“In the beginning was the city. Before mankind existed, before even the primeval sea had fully receded from the land, Marduk, the creator of everything, made the city…the name of the first city was called Eridu.” This was written on a clay tablet dating back 2,5000 years. It was written in Babylonian as well as the older Sumerian language. It is a real place outside of Iraq.

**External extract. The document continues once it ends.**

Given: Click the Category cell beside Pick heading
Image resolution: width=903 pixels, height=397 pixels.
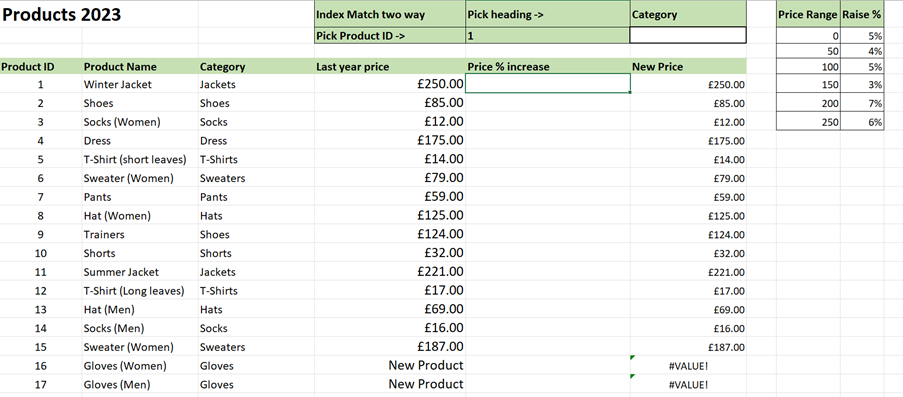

Purchased out of curiosity, I immensely enjoyed City, A Guidebook for the Urban Age. I anticipated it would cover the evolution of our cities but was pleasantly surprised by how thorough the research would be. So many insights into all the actual components of a city: the building of skyscrapers which make up glorious skylines, the particular design and organization of city streets, the construction of theater and art venues for entertaining dwellers, the sculpting of parks for reprieve and calm inside the hectic chaos, and of course the markets, origins of shopping malls and all other sorts of commerce. There is history on city walls such as in China, once in Berlin, or to make the ghettoes, even the origins of graffiti. Did you know Central Park was originally designed to be driven through, and considered a venture for the wealthy since they were the only ones with vehicles at the time? The book concludes on reviewing various old sic-fi books and what was once foretold; very cool. It finally wraps up by high-lighting which cities will have the most high-tech industries and scientific research institutes, dubbed as ‘open-data cities’, and how South Korea is creating an electronic central nervous system. The entire city of Seoul is a wifi hotspot already. Finally it ends on our population growth, and how using green energy and sustainable development will be necessary to sustain this; which cities are doing what…
This one is so well researched, with a slight narrative bias towards London (the place of the first one-way street), as the author is from England. (I follow him on twitter; how i came across the book originally) If you are into architecture or history, this is a great choice. Even keeping it on the coffee table, you can open it up to any random page and learn something. Fun fun!
I will always be a city girl. There is a palpable energy, especially in a walking one like New York or Paris that feeds my soul. I don’t mind vacations away, and technology means we are always tapped-in, but I can’t imagine not living in a big metropolis environment. Even if one wants to sit in a coffee shop and enjoy it all voyeuristically, it feeds the individual all sorts of cultural diversity and vocational opportunity. No place like it.